Pacira Pharmaceuticals, Inc. has announced results of new data showing that EXPAREL® (bupivacaine liposome injectable suspension) infiltration compared to a standard analgesic regimen in patients undergoing total knee arthroplasty (TKA) significantly decreased the length of hospital stay and increased the likelihood that a patient would be discharged to their home rather than a care facility when released from the hospital. The poster, which is authored by researchers from Philadelphia College of Osteopathic Medicine (PA), Sinai Hospital of Baltimore (MD) and Plano Orthopaedics Sports Medicine and Spine Center (TX), is being presented at the American Academy of Orthopaedic Surgeons (AAOS) 2016 Annual Meeting in Orlando March 1st - 5th.

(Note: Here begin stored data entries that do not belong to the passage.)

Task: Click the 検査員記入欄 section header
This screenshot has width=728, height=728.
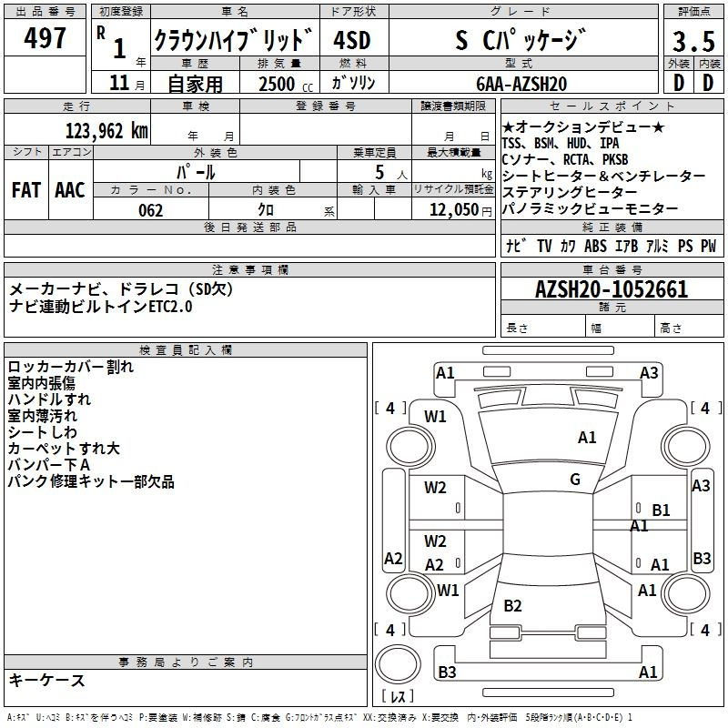Action: [x=186, y=349]
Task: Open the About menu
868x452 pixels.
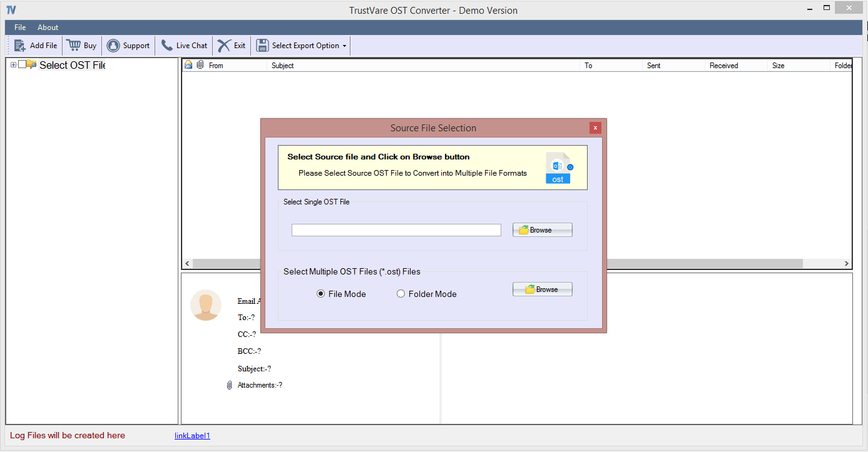Action: 48,27
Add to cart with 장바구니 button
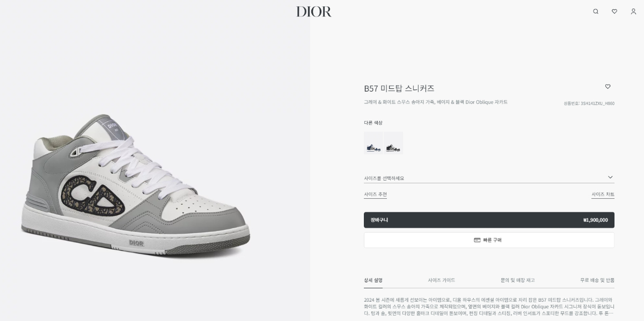The width and height of the screenshot is (644, 321). click(489, 220)
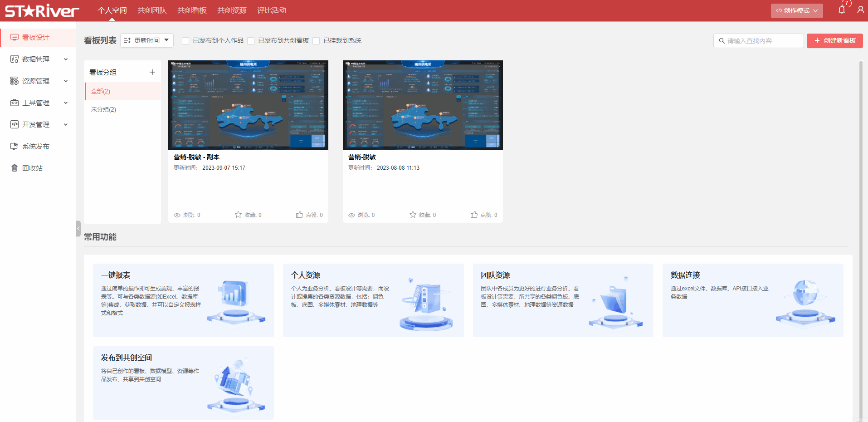Image resolution: width=868 pixels, height=422 pixels.
Task: Click the notification bell icon
Action: [x=842, y=10]
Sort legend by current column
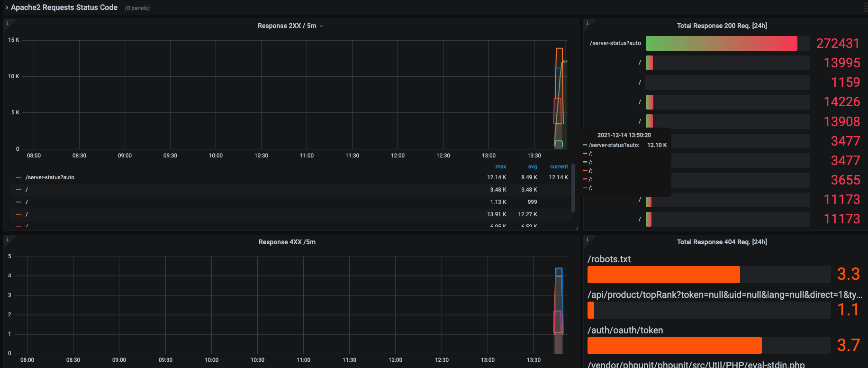Image resolution: width=868 pixels, height=368 pixels. point(559,166)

"The results of this analysis are encouraging because they suggest that the use of EXPAREL not only allows us to get our patients up and out of the hospital sooner, but also increases the likelihood we can send them directly home," said Michael Mont, M.D., director of the Center for Joint Preservation and Replacement at Sinai Hospital and an author on the poster. "The ability to recover at home, rather than in a short-term nursing facility or rehabilitation center, not only lends itself to favorable hospital economics, but also - importantly - toward a more comfortable patient recovery experience."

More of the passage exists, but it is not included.